In various embodiments, this method can start at 105.Sensing data 36 is received at 110.The preferable shape of estimation State, for example, as being discussed as described above at 120.The middle controller for meeting control performance requirement is set up, for example, as described above As being discussed at 130, and calculate yawing adjustment.The output of middle controller is then changed using vehicle dynamic model For able state, for example, as being discussed as described above at 140.Then feasible shape is provided at 150 to Component Control System 26 State, with based on this control unit.Afterwards, this method can terminate at 160.

Although at least one exemplary embodiment has been proposed in foregoing detailed description, it is to be understood that, also exist Substantial amounts of modification.It will be further appreciated that the exemplary embodiment or these exemplary embodiments are only example, and it is not intended to appoint Where formula limits the scope of the present disclosure, applicability or configuration.But, foregoing detailed description will provide use to those skilled in the art In the easily guide for realizing the exemplary embodiment or these exemplary embodiments.It should be appreciated that can to the function of element and Various changes are made in setting, the scope of the present disclosure illustrated without departing from appended claims and its legal equivalents.

Claims

1. a kind of method for being used to control the part of vehicle, it includes：

Receive the sensing data sensed from the vehicle；

The sensing data is handled to determine the perfect condition of the vehicle；

The perfect condition of the sensing data and the vehicle is handled, to determine the able state of the vehicle；And

Based at least one described able state, the selectively active safety system of control and the vehicle and chassis system At least one at least one associated part.

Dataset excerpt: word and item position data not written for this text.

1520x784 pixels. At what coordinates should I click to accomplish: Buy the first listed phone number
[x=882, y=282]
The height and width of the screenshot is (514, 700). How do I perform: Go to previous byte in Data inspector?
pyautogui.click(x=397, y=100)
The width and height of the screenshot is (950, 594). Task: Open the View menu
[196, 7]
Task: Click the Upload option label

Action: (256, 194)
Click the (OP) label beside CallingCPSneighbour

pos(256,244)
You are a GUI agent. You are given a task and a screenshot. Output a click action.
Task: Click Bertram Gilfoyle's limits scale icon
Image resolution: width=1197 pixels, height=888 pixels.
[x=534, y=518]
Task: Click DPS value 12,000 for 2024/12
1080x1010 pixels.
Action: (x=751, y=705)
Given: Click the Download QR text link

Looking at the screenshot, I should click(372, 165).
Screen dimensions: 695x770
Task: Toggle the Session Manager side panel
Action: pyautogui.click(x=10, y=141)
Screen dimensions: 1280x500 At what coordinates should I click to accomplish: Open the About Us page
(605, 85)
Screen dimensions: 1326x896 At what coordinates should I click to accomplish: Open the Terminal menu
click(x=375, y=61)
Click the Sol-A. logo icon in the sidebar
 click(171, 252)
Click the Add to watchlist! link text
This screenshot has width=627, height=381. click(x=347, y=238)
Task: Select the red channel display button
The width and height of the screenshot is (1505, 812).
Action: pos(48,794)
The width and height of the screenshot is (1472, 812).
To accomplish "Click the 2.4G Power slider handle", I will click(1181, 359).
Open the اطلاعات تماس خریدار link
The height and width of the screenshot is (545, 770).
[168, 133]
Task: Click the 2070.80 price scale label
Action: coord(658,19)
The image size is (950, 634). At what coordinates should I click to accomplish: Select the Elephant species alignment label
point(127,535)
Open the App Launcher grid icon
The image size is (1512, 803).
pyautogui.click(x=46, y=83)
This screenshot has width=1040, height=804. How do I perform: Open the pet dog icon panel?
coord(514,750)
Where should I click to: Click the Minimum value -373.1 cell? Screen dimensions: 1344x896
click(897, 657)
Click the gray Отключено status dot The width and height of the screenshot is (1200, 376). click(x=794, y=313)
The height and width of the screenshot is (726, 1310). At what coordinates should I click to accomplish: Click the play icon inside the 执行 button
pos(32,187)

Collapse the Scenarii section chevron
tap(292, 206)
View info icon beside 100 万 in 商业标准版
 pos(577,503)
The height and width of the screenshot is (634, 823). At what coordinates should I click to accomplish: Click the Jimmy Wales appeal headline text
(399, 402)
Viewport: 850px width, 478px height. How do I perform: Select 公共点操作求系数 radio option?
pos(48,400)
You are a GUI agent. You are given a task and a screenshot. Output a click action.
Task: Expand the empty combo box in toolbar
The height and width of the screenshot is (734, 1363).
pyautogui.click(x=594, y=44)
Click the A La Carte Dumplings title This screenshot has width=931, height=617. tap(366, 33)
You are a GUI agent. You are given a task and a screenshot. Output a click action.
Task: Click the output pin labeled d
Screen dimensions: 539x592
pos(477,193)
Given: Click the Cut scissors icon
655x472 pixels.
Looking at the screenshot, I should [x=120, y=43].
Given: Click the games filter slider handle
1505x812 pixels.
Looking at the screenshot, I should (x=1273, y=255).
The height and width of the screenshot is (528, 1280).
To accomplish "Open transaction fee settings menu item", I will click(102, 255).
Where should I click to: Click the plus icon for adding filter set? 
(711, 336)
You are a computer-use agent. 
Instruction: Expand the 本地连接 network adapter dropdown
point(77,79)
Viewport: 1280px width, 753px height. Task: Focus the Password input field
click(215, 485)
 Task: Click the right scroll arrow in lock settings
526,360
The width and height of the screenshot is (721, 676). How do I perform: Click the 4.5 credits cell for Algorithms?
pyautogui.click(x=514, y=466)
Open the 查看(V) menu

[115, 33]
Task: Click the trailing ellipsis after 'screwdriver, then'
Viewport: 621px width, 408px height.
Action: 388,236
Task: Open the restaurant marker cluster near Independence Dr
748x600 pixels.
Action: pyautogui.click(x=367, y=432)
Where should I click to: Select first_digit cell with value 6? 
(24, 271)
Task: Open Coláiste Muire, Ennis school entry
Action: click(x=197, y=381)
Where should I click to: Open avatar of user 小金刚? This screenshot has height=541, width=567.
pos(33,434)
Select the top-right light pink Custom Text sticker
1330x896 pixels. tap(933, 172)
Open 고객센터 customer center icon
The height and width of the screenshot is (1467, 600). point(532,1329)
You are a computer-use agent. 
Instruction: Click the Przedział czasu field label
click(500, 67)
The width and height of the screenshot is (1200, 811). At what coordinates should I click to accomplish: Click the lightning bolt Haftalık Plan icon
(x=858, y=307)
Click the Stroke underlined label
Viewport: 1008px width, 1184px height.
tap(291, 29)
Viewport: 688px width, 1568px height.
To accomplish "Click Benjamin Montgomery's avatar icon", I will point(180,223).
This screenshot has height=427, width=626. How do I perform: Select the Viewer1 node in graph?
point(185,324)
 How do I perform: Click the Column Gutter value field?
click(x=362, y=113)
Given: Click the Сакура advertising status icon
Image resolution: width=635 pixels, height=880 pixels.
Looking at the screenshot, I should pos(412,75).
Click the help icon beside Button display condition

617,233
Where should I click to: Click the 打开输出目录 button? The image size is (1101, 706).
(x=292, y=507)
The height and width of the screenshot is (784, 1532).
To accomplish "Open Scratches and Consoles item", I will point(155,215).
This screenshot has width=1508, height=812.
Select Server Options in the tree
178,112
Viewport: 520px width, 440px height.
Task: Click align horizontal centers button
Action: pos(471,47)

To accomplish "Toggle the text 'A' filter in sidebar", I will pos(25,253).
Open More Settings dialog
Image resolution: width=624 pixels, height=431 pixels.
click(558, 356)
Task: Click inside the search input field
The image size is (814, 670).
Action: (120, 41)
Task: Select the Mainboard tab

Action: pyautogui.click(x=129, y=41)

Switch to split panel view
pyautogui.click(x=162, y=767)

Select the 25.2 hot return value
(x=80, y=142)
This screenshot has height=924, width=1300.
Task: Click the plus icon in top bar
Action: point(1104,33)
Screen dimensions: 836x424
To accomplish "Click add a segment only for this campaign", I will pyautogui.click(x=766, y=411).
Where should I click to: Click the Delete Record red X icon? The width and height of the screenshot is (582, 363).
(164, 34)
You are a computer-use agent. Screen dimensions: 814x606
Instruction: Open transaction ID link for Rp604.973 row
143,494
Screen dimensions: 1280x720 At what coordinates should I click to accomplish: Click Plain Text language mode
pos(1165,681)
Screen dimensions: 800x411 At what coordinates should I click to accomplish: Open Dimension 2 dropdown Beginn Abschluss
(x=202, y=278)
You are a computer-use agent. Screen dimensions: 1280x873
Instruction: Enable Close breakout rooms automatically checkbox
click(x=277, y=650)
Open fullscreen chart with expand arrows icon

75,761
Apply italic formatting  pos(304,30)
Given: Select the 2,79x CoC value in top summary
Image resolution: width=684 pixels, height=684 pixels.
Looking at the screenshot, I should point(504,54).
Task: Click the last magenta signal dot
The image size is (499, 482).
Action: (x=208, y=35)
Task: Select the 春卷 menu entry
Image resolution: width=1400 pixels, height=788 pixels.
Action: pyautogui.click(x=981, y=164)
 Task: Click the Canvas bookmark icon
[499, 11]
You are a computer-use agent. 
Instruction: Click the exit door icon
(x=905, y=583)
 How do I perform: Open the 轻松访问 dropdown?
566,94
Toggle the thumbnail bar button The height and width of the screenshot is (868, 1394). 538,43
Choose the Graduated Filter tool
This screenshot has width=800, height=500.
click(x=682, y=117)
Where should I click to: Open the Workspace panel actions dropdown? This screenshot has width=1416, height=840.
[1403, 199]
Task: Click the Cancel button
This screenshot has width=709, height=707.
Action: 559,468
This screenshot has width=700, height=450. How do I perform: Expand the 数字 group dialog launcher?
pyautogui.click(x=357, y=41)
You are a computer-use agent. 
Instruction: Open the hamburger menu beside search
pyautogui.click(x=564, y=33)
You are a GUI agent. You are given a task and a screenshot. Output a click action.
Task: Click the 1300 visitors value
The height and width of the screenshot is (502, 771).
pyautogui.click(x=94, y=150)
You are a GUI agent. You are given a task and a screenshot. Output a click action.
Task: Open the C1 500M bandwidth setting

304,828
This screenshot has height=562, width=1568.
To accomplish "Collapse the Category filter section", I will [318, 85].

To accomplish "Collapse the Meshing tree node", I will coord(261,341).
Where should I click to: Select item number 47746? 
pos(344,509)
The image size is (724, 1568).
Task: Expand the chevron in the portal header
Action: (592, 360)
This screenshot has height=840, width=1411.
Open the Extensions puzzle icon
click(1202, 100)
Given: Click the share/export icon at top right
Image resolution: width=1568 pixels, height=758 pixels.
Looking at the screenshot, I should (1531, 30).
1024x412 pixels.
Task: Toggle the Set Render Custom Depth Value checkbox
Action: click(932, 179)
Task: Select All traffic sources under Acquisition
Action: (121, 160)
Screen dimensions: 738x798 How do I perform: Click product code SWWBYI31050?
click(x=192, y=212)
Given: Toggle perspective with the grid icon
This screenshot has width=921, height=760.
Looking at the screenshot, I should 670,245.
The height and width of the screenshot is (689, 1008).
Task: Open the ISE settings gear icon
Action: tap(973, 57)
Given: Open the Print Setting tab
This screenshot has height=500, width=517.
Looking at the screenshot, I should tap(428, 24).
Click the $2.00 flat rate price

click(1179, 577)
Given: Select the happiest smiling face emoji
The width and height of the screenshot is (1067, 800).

2. according to the method described in claim 1, further comprise determining middle controller based on the sensing data, and Wherein, the processing sensing data is based on the middle controller with the able state for determining the vehicle.

3. according to the method described in claim 1, wherein, the middle controller be Model Predictive Control.

4. method according to claim 2, further comprise changing the output of the middle controller with determine it is described extremely A few able state.

5. according to the method described in claim 1, wherein, the sensing data include steering angle data, wheel velocity number According to, Inertial Measurement Unit sensing data, throttle pedal position data and/or brake pedal position data.

6. according to the method described in claim 1, wherein, the able state is associated with the yaw rate of the vehicle.

7. according to the method described in claim 1, wherein, the able state is associated with the side-slip angle of the vehicle.

8. according to the method described in claim 1, wherein, the able state is most realizing for given specified link condition State, while the steering capability and stability of vehicle can be maintained.

9. a kind of system for being used to control the part of vehicle, it includes：

Non-transitory computer-readable medium, it includes

First module, first module receives the sensing data sensed from the vehicle, and handles the sensor number The perfect condition of the vehicle is determined according to this；

Second module, the perfect condition of sensing data and the vehicle described in second resume module, to determine State the able state of vehicle；And

3rd module, based at least one described able state, the 3rd module selectively controls the master with the vehicle At least one at least one associated part of dynamic security system and chassis system.

10. system according to claim 9, further comprises the 4th module, the 4th module is based on the sensor Data determine middle controller, and wherein, the 3rd module is based on the middle controller and handles the sensing data To determine the able state of the vehicle.